GOAL OF THE EXERCISE
Please repeat exactly the lines from the one containing "Where should I click to: Open" through the last line of the records, both included, and nothing else, leaving out any pictures.

PROVIDED RECORDS
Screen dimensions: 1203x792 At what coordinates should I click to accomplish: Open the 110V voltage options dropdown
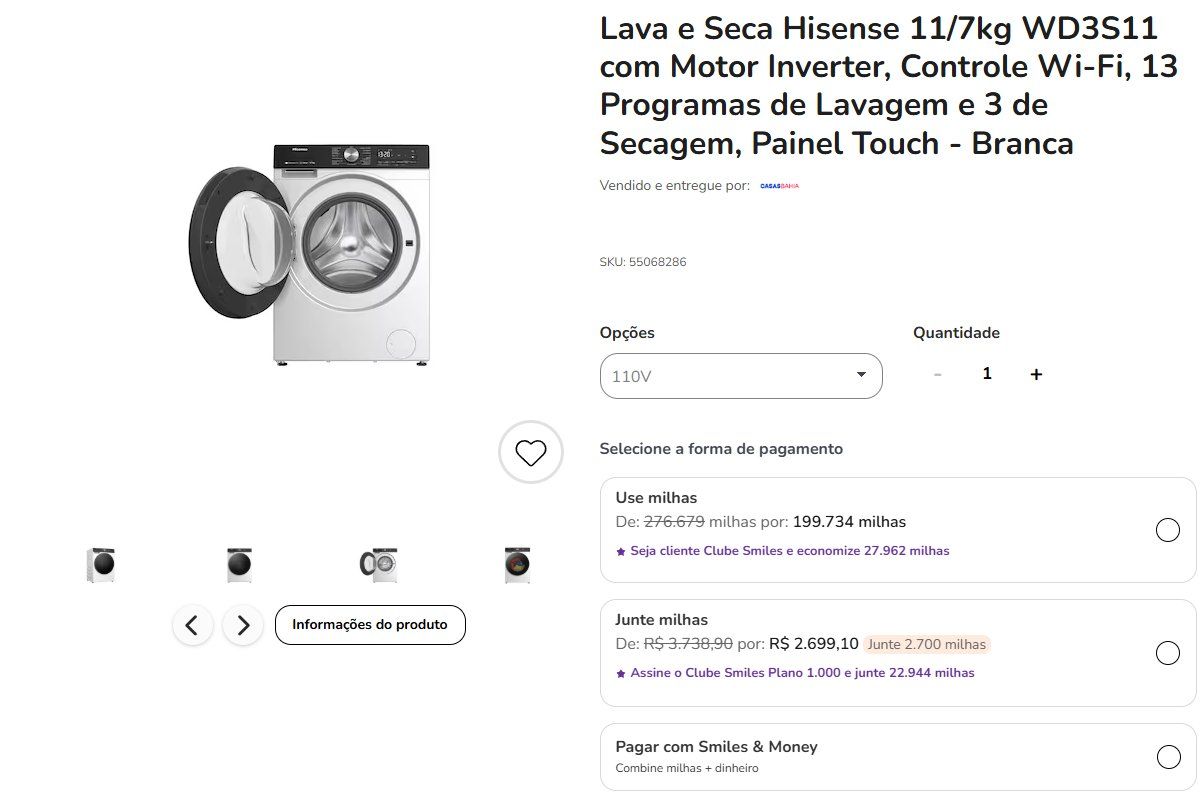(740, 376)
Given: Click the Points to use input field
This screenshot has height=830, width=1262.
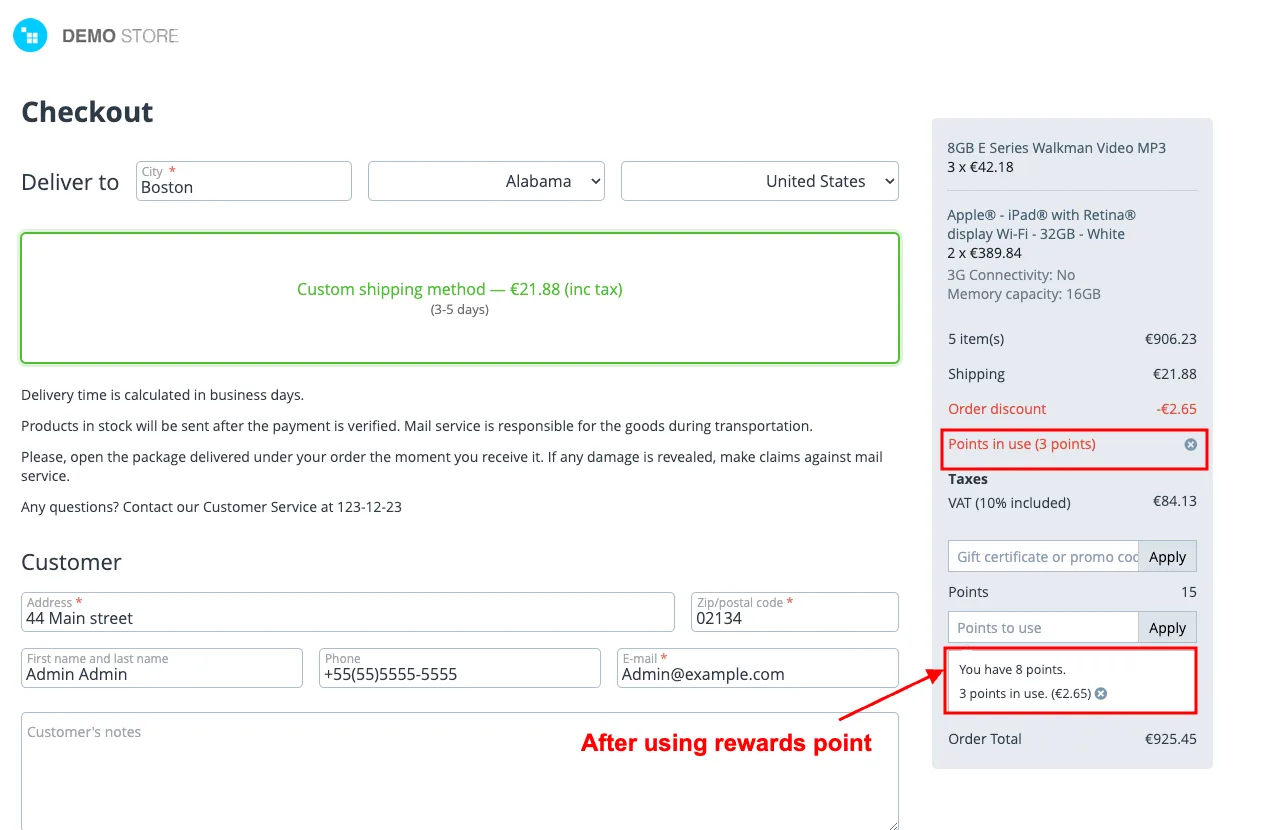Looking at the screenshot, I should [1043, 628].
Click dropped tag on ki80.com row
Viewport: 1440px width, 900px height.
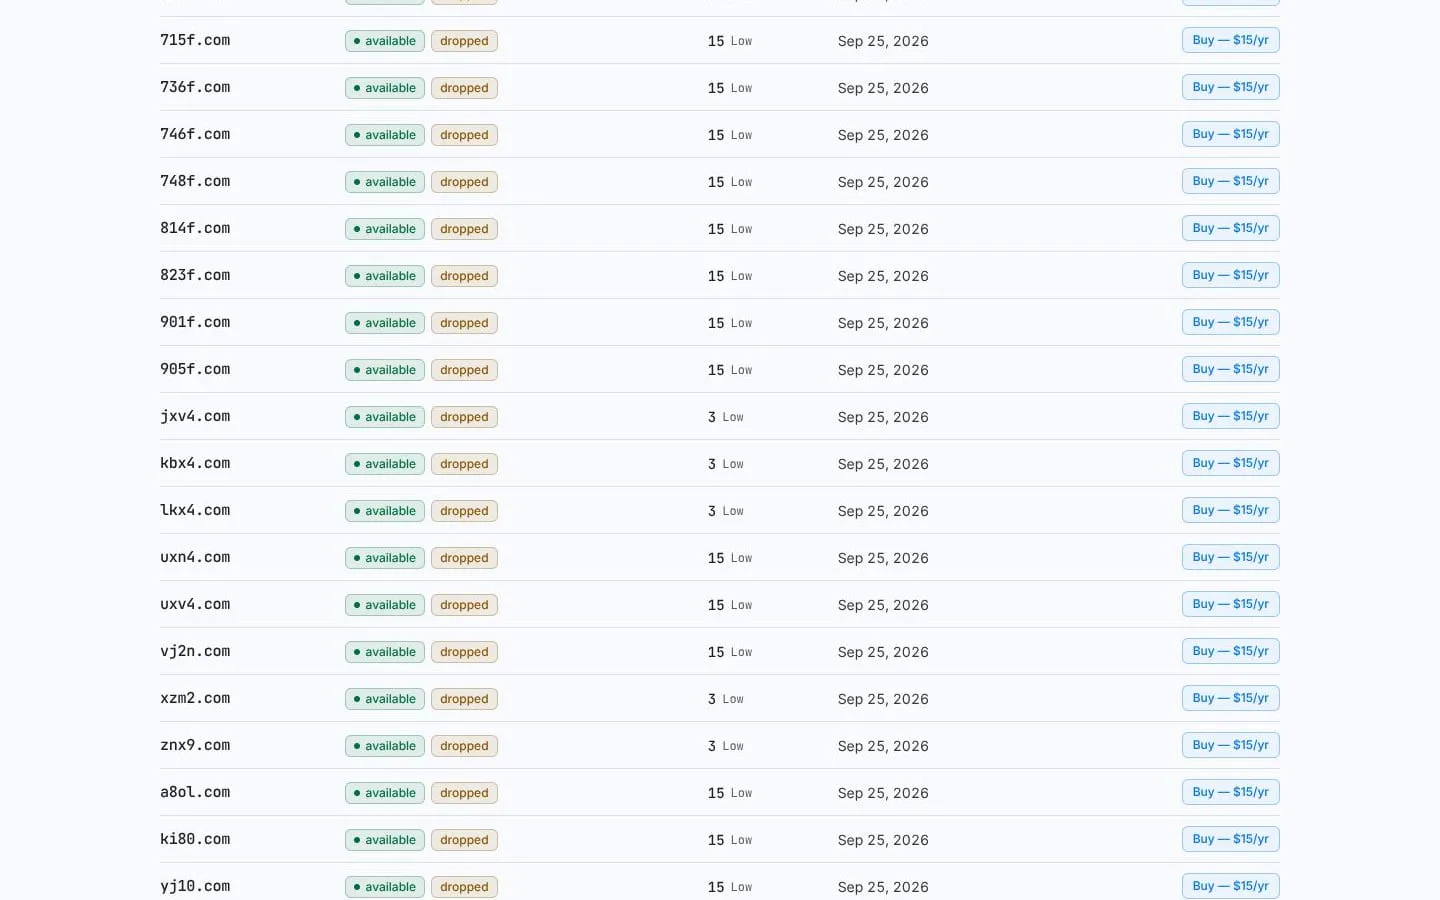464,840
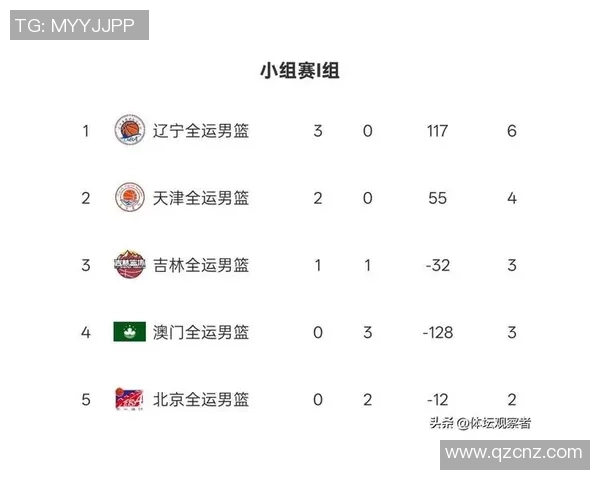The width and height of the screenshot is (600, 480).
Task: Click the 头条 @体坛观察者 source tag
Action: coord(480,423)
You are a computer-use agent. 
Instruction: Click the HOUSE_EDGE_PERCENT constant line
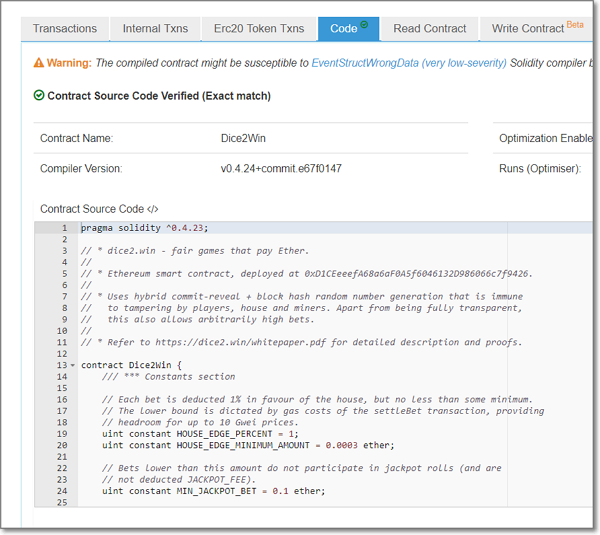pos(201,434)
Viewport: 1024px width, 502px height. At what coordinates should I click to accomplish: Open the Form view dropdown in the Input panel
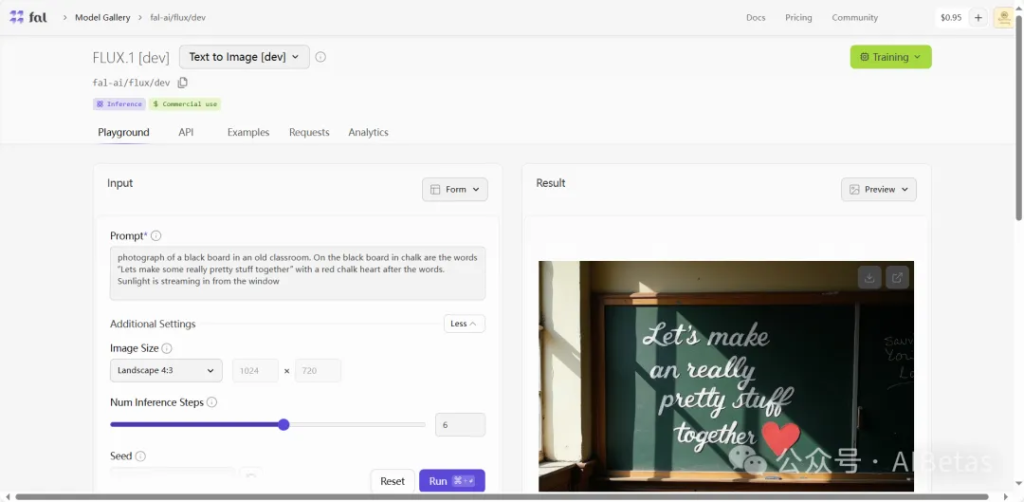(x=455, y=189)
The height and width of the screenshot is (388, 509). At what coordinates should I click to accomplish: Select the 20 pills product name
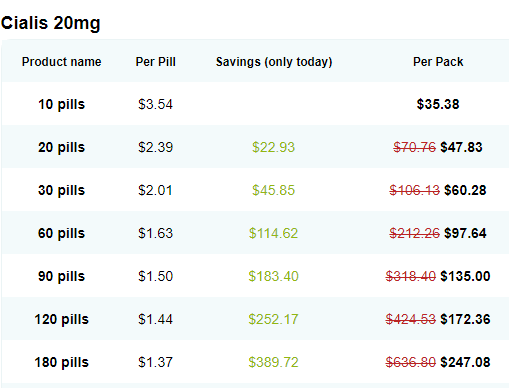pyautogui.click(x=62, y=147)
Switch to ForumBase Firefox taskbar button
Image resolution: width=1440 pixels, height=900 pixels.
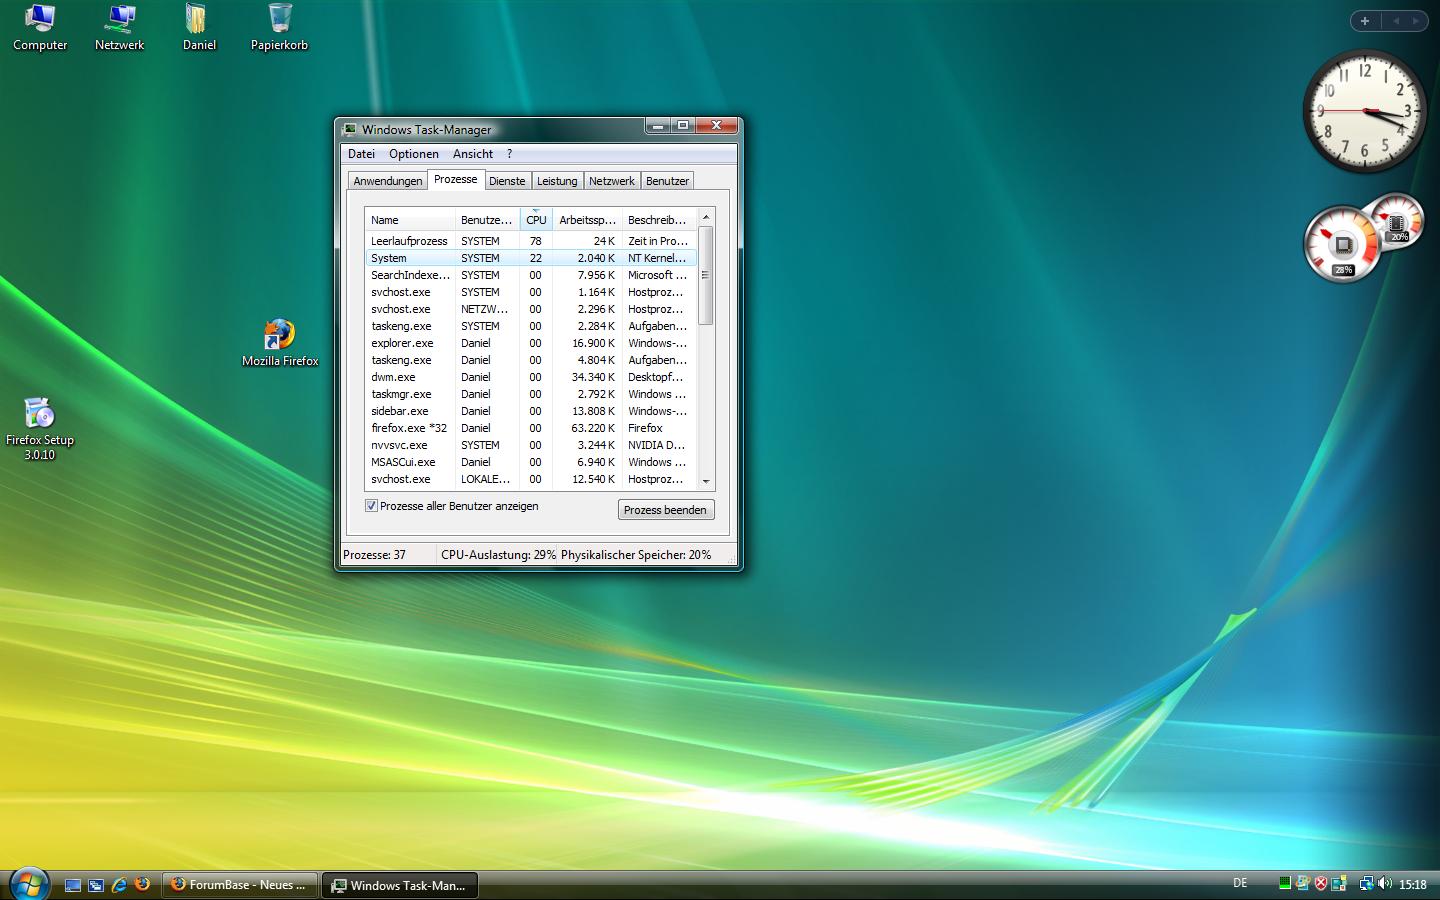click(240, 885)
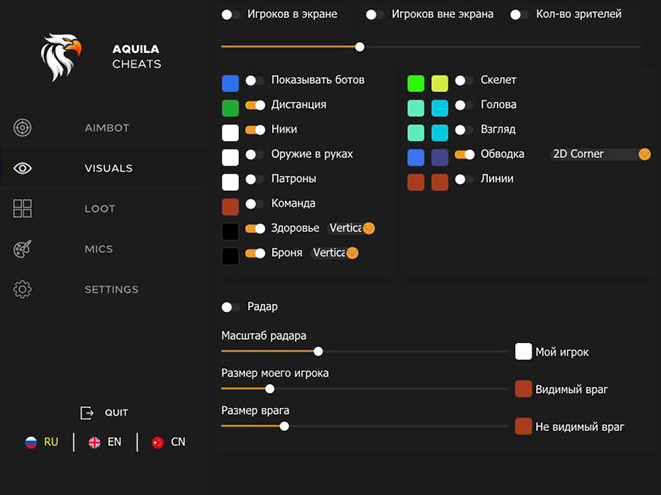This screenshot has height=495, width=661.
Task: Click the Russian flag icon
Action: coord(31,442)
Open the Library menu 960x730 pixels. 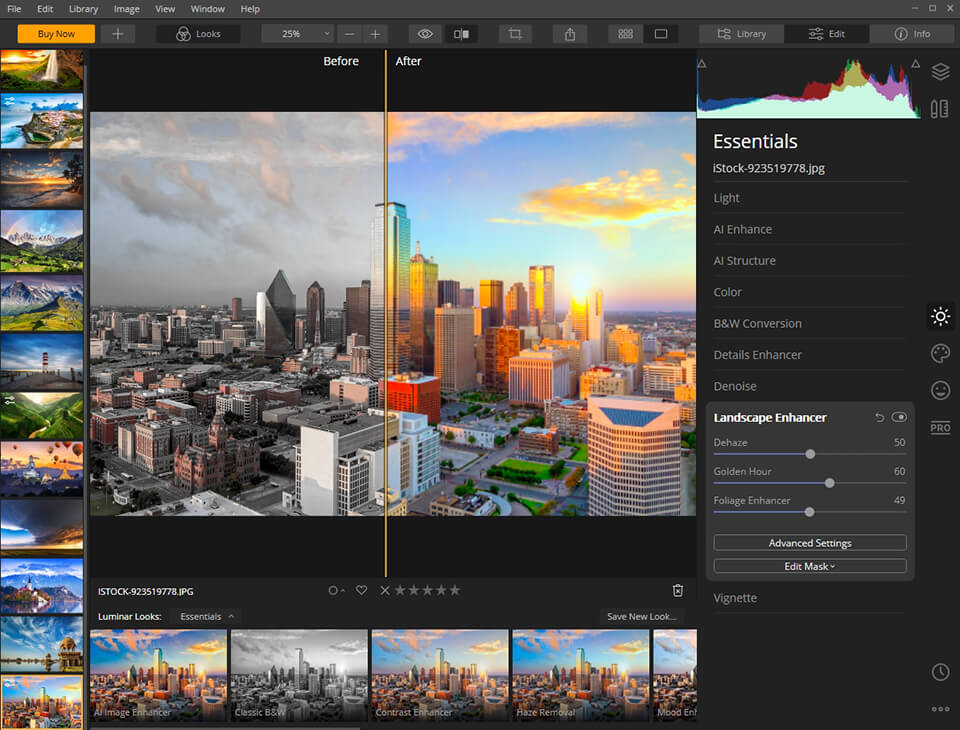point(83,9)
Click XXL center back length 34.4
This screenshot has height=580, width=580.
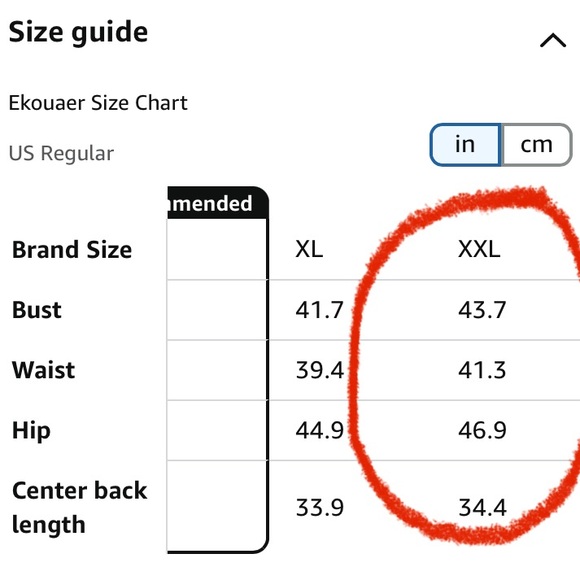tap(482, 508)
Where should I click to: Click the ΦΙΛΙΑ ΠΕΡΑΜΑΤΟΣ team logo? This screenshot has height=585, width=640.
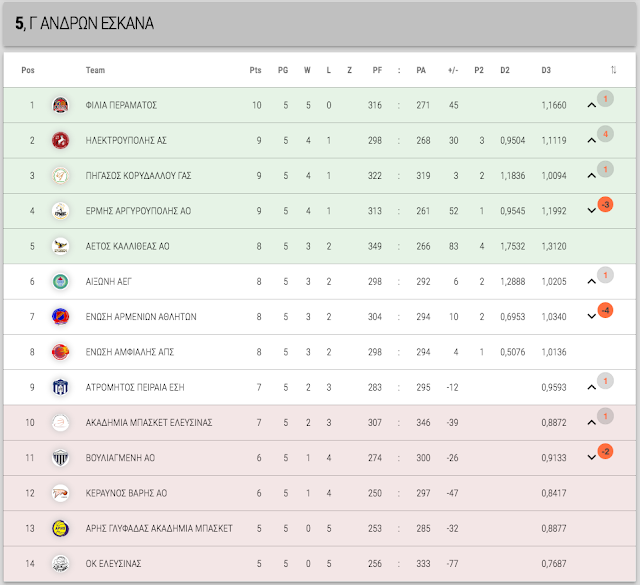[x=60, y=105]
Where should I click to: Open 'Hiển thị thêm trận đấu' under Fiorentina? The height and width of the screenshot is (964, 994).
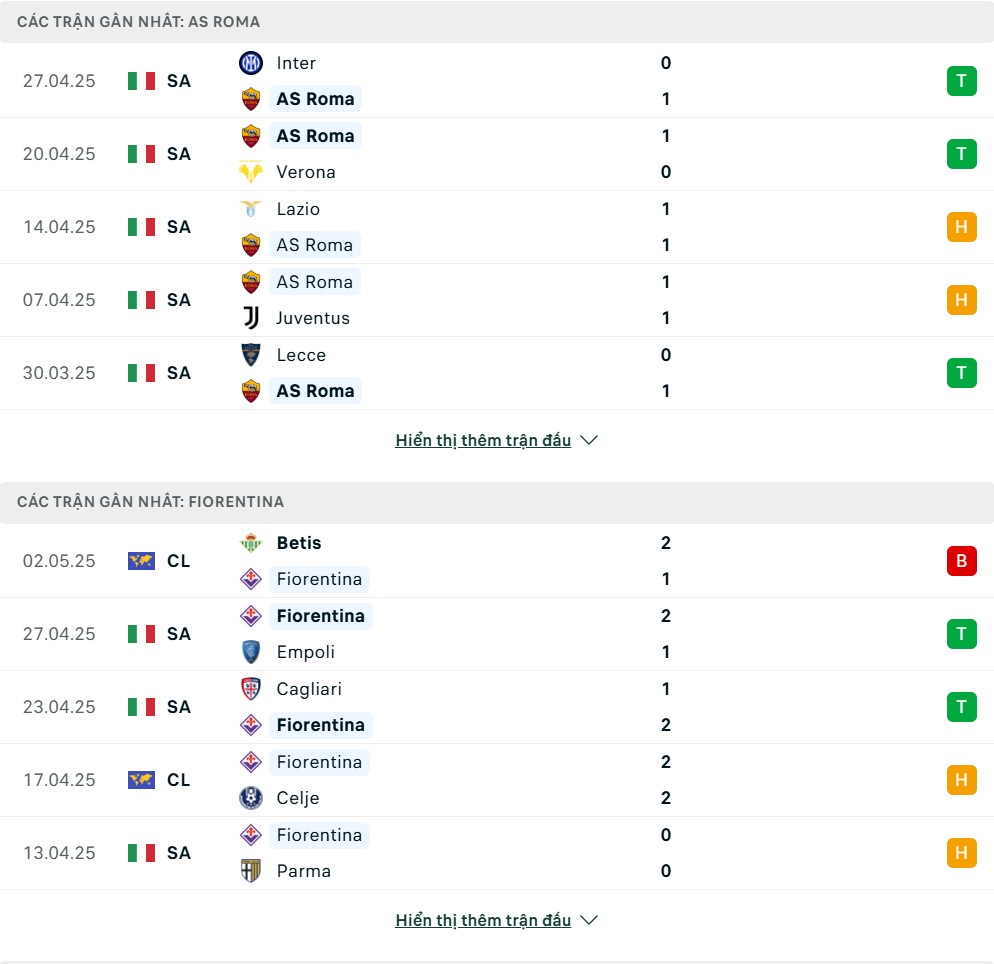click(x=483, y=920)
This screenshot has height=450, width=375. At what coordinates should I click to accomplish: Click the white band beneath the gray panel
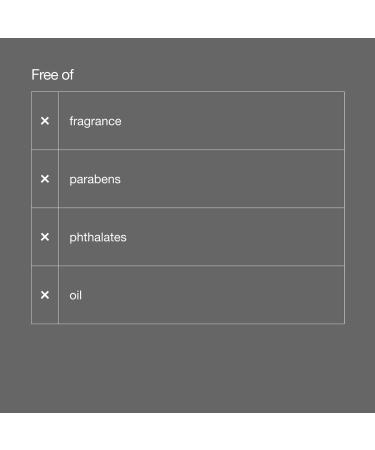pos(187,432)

OUTPUT FOR THIS TASK
Where should I click to: Open 'Hiển thị thêm trận đấu' under Fiorentina? The height and width of the screenshot is (964, 994).
click(x=483, y=920)
This screenshot has height=450, width=375. At what coordinates should I click to accomplish: Click the white band beneath the gray panel
pos(187,432)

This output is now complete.